>> Begin Excerpted records
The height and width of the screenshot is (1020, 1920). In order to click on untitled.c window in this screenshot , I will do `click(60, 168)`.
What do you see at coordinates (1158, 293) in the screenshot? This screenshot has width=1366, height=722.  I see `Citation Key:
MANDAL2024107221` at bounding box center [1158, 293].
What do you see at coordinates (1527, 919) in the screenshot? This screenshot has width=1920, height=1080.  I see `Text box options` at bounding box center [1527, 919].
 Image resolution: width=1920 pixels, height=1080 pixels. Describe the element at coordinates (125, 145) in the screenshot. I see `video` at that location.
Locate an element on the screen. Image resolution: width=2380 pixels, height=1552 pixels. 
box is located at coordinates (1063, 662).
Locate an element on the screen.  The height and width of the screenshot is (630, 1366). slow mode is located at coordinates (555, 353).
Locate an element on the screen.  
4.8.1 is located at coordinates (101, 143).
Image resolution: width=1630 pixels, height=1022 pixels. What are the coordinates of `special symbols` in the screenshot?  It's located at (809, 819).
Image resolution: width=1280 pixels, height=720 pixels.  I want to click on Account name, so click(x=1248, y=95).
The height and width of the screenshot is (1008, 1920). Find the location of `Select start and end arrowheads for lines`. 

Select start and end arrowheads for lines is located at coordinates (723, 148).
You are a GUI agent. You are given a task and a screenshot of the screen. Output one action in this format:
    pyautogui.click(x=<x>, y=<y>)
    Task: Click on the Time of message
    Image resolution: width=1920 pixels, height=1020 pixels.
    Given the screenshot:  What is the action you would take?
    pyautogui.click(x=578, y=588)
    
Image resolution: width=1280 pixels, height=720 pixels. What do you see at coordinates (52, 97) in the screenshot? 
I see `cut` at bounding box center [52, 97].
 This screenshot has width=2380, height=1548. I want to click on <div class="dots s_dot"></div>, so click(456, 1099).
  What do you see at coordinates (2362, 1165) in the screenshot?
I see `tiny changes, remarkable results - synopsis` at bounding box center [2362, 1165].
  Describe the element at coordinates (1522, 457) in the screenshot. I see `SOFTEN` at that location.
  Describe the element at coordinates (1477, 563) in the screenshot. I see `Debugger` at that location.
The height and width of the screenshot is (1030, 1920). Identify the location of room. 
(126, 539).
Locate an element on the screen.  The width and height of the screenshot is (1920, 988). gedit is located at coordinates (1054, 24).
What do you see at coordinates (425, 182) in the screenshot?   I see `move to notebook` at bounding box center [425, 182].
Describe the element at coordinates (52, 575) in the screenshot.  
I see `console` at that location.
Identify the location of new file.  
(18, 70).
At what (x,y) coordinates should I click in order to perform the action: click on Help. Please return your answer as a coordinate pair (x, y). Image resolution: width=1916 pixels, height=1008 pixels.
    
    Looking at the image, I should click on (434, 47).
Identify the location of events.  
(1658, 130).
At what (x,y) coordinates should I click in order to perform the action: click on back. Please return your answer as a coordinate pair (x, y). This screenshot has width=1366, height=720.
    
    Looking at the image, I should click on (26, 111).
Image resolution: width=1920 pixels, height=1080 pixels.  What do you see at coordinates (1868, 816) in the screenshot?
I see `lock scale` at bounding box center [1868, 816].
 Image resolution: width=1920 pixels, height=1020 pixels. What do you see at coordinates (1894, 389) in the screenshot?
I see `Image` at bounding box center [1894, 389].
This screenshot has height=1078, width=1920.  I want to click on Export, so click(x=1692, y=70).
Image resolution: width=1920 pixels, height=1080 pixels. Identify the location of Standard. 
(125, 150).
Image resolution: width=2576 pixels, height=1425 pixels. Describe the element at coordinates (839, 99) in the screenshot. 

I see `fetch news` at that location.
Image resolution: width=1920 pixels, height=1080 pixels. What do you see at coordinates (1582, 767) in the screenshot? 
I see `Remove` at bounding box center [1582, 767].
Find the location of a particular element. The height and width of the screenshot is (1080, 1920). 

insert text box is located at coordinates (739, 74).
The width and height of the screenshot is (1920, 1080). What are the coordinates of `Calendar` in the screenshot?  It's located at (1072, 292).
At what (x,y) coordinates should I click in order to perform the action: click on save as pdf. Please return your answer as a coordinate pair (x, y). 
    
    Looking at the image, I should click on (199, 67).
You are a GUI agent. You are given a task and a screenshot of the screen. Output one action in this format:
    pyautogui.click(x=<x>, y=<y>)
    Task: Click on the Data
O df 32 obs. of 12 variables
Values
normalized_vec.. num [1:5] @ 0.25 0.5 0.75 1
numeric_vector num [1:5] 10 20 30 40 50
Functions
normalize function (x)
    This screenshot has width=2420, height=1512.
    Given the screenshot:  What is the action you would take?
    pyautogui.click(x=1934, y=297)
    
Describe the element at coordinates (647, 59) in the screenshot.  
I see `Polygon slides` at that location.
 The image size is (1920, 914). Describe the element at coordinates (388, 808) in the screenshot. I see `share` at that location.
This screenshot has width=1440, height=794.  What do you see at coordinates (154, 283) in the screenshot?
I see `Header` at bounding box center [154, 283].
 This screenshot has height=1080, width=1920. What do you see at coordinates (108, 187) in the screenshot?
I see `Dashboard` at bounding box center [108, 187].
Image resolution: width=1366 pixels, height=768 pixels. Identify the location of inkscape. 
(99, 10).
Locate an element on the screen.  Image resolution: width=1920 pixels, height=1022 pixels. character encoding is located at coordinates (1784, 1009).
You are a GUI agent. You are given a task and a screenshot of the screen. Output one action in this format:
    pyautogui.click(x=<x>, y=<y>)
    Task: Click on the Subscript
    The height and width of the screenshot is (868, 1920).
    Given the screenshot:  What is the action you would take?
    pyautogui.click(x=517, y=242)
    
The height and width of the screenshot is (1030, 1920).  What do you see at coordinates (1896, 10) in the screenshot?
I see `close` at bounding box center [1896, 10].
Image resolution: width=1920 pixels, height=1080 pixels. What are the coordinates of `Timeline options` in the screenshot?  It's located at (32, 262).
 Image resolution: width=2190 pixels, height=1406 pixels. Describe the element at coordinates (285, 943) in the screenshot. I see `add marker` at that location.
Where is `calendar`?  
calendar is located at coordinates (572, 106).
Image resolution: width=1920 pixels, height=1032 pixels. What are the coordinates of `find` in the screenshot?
>> End Excerpted records
■ Task requirements ■
Switch "screenshot" to "image" in the lines from the start of the items up to and including the line with "center [1158, 293].", and give those lines again with everything else unchanged.

■ Finished answer ■
The height and width of the image is (1020, 1920). In order to click on untitled.c window in this image , I will do `click(60, 168)`.
What do you see at coordinates (1158, 293) in the image? This image has width=1366, height=722.  I see `Citation Key:
MANDAL2024107221` at bounding box center [1158, 293].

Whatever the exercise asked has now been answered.